Ha llegado la primavera, lentejita se pone el vestido floreado que su madre le hizo y zapatos de charol. Espera junto al ventanal el regreso de Gabo, del encuentro de jóvenes cristianos, una suave brisa le envuelve, algo le susurra, pero ella no entiende.

 Es septiembre y el viento se va adueñando de la ciudad, es tan intenso que queda para siempre marcado en su memoria.

 Este viento posibilita y va llenando el cielo de coloridas y hermosas, cometas, pavo, ñecla y chupeta cada una de ellas compite en las manos de algún niño, por llegar a lo más alto. Como ella es niña solo tendrá una cambucha que con el pelao su amigo de siempre harán de papel de diario.

 Así, con vestido floreado, zapatos nuevos, encumbrando volantines, comiendo pescado a la lata en la fogata de la caleta del Membrillo, empanadas, choripanes, anticuchos en las ramadas del Alejo Barrios celebran septiembre lentejita y su familia.

Pero ese septiembre fue distinto, alguien, no sabe quién, ni porqué, lo cambió todo. Ya nadie le acompaña a la plaza.

 Entonces ella prefiere quedarse en casa mirando la primavera desde su ventana a su casa ya no la rodeaban flores de cien colores.

Descansa en la oscuridad de su cuarto en verano.

 Ya no encumbra volantines ni los decora con hojas secas, ahora solo las dibuja en otoño y pega en su pared.

 Comienza a darle formas humanas a los charcos que se forman después de la lluvia, ya casi no reía y dejaron de gustarle las canciones infantiles.

Ya es navidad, un momento especial para mamá de lentejita. Ella exige que todos sus hijos estén presentes en esta celebración, no interesan los regalos, sino ir todos juntos a la misa del gallo.
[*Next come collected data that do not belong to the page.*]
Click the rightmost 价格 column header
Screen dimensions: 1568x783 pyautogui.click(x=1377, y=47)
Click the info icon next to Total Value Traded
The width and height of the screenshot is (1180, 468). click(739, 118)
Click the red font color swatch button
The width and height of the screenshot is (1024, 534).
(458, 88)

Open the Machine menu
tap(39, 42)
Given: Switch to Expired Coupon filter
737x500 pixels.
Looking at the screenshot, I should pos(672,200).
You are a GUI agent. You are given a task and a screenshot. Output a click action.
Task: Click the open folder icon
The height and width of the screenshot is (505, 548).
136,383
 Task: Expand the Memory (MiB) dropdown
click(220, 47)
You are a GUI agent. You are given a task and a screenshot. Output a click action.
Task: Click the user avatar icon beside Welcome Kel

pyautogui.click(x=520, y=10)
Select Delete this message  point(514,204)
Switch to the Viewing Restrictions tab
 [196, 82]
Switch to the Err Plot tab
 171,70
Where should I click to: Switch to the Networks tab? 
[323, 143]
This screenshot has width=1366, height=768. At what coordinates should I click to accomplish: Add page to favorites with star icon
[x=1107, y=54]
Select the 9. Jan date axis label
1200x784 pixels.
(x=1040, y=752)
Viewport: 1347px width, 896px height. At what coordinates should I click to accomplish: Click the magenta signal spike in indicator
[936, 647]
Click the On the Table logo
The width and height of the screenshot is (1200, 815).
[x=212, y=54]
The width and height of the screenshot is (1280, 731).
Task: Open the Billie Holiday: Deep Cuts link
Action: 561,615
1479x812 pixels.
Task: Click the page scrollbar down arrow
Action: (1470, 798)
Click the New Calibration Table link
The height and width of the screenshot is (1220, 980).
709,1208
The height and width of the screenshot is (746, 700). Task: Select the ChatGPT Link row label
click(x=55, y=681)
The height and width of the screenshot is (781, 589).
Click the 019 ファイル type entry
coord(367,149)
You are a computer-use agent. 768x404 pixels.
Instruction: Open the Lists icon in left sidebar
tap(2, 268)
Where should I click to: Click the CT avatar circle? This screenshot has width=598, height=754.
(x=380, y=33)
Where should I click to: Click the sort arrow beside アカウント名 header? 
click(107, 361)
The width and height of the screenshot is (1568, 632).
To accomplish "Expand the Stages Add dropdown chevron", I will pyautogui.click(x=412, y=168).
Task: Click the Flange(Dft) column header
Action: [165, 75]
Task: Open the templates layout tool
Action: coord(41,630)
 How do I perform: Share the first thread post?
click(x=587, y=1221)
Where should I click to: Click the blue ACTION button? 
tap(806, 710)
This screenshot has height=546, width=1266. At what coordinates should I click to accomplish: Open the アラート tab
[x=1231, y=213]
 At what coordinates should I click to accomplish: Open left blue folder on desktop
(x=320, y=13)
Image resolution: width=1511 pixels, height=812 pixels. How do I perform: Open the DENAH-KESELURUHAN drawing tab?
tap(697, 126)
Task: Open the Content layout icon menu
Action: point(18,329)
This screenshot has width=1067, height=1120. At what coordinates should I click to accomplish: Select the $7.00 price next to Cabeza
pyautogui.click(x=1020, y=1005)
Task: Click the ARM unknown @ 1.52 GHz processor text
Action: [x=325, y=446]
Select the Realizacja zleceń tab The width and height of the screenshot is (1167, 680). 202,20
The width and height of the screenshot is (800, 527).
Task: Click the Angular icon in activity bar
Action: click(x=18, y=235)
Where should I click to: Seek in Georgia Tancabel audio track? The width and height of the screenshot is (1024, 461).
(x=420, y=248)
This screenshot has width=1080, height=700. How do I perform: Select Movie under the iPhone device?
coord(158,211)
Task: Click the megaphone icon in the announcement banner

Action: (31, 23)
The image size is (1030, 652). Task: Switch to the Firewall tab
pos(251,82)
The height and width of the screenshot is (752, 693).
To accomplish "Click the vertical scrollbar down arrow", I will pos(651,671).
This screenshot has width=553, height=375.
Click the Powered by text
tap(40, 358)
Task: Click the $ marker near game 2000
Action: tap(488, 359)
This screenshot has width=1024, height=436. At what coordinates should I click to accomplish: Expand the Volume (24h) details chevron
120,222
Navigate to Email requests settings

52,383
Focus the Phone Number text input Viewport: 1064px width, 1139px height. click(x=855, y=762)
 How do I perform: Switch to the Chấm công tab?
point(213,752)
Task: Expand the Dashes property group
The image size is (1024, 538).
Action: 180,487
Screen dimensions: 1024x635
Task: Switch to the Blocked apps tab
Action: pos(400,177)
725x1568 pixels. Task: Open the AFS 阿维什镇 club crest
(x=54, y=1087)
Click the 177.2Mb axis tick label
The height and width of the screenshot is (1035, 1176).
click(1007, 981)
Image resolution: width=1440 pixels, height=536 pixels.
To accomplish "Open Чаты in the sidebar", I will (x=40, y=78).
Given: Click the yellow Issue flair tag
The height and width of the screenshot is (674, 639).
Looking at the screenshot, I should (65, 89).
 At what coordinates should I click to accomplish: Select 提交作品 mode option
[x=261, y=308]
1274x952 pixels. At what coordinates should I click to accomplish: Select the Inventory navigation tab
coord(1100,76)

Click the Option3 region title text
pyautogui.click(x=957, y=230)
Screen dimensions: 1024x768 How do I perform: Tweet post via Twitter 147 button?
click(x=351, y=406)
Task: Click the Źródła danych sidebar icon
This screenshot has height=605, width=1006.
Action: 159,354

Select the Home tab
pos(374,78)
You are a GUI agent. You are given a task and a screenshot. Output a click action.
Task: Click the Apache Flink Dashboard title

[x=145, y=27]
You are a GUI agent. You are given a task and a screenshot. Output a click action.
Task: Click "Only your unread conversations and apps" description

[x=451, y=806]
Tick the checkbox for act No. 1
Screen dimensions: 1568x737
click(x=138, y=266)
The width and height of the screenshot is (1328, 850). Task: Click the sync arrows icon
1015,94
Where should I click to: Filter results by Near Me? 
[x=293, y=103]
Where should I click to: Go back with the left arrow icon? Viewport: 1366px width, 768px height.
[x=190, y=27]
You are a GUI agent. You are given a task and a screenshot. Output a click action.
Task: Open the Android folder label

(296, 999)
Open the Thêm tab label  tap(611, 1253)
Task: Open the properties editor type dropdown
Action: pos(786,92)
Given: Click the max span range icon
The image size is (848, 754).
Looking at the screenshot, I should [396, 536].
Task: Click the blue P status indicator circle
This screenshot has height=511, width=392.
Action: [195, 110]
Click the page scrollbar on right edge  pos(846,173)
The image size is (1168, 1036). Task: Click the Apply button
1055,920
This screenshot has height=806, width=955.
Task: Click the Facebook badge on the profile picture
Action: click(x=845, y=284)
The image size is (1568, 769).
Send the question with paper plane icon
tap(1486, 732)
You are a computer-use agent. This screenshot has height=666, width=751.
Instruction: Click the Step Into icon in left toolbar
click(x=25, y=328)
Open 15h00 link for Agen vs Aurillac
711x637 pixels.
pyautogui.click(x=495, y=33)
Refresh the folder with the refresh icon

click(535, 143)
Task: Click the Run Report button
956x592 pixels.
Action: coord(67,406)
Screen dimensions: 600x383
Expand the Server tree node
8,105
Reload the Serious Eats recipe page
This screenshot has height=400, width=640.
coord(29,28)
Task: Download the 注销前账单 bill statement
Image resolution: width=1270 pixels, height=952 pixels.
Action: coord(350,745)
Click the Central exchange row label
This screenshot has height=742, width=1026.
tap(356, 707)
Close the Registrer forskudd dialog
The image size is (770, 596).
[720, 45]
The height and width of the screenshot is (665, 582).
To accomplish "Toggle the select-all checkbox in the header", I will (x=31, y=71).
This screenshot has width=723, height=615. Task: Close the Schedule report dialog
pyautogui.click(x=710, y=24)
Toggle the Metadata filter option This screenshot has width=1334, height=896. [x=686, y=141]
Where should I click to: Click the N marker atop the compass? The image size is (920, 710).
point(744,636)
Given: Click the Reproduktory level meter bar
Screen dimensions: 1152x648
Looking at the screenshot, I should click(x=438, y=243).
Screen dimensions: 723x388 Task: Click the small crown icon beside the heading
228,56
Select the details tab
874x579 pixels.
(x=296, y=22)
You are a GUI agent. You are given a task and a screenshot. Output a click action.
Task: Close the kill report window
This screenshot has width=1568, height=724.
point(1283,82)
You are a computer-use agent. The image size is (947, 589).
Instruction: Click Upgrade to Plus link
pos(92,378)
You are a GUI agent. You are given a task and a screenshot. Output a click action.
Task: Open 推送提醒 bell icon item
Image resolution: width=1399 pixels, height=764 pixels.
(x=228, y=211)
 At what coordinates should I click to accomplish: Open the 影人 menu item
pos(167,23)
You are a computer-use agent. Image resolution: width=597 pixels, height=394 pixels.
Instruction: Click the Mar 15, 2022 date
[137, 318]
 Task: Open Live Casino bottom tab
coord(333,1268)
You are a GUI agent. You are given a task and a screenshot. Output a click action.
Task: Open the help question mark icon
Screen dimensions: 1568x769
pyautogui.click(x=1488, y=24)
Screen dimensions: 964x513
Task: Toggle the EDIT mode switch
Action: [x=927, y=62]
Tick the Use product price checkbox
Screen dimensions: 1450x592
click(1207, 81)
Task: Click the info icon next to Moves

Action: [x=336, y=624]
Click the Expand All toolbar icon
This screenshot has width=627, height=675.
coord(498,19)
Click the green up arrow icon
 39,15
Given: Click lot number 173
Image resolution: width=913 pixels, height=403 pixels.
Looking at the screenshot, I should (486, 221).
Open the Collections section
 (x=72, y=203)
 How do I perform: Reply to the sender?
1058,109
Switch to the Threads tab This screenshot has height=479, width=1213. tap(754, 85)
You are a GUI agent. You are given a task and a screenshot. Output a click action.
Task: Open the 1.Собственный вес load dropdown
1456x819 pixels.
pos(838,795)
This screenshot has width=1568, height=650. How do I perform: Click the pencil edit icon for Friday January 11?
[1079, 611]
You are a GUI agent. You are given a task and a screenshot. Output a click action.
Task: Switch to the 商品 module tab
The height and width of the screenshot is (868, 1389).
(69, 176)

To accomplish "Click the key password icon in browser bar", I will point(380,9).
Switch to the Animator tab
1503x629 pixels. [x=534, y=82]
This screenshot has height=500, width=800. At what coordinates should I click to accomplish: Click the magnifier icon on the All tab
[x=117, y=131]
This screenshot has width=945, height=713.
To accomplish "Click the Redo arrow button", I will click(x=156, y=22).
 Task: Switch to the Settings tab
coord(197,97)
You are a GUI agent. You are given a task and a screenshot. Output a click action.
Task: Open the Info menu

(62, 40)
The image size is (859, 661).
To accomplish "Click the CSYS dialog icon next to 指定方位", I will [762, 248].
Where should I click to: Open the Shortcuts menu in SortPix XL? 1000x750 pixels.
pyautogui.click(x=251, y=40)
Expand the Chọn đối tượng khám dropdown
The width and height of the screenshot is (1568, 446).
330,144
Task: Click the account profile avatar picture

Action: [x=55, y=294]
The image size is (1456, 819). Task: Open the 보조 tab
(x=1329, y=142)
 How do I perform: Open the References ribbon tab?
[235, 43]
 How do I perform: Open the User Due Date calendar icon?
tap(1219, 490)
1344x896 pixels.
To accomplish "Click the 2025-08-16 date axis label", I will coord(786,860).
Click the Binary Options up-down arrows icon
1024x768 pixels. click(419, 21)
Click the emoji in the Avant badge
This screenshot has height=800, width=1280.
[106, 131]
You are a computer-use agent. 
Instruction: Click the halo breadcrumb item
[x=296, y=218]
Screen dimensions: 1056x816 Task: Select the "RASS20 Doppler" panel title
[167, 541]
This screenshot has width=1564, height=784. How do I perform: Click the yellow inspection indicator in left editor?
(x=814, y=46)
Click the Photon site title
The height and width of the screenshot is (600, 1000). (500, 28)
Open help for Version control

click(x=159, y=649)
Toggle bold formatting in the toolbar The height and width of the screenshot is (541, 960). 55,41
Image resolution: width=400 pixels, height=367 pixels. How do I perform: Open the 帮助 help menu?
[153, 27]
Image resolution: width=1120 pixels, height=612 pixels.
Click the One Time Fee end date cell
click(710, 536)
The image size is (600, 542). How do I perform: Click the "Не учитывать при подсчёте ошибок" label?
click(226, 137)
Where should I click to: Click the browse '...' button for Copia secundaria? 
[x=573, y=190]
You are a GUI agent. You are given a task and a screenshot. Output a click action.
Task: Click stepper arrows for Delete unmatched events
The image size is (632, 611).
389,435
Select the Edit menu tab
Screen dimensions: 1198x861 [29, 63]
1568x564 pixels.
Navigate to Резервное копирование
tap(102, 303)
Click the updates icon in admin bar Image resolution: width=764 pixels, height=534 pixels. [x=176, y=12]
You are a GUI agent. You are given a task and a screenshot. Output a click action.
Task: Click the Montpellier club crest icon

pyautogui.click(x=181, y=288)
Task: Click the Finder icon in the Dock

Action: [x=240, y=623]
Volver a casa a comer los churros rellenos con chocolate que papá hizo y cantar acompañados de la guitarra que Gabo tocaba.

 Por eso ella esperaba, ilusionada que en el umbral de la puerta él aparezca con su sonrisa, guitarra y diga que todo ha sido una mala broma. Eso nunca sucedió por más que al cielo pidió

Lo que sí sucedió en navidad fue que su amigo hermano el pelao, le dejó un perro, feo, desnutrido y casi tuerto por unos días mientras él volvía del campo.

Con muy pocas ganas ella, le cuido, el perro dormía en el pisa pies junto a ella, le cuidaba mientras ella dormía, el animal le lame sus manos y cara.

Así pasaron días y meses con la agüita de té y ungüentos de hierbas que mamita Yaya le daba para que ella le pusiera, el ojo mejoró y fue creciendo.

 Este animalito necesita más espacio, necesita correr y jugar con otros perritos- dijo la Abu- necesita un nombre y salir.

Entonces ella entendió lo que debía hacer. Volvió a la plaza.

Todos los días con chocolate iba a jugar, corrían al mercado a comprar papas, comenzó a ser parte de la pandilla que se reunía en el club que con cuatro palos su padre había hecho en el patio.

 Fue un amigo con quien reía, caminaba por la playa así él y ella cada día estaban más fuertes y sanos del alma.

 Cuando Chocolate cumplió quince años con su cuerpo cansado ya de tanto afanar se durmió, fue triste despedir a este amigo. Él le enseñó que todo va hacia adelante, nada perece.

Solo perece lo que no cambia y sólo el olvido mata.

 Por eso al recordar a Gabo, Chocolate, a las madres, padres, hijos e hijas que un día la muerte vestida de militar nos arrebató. Les hace eternos.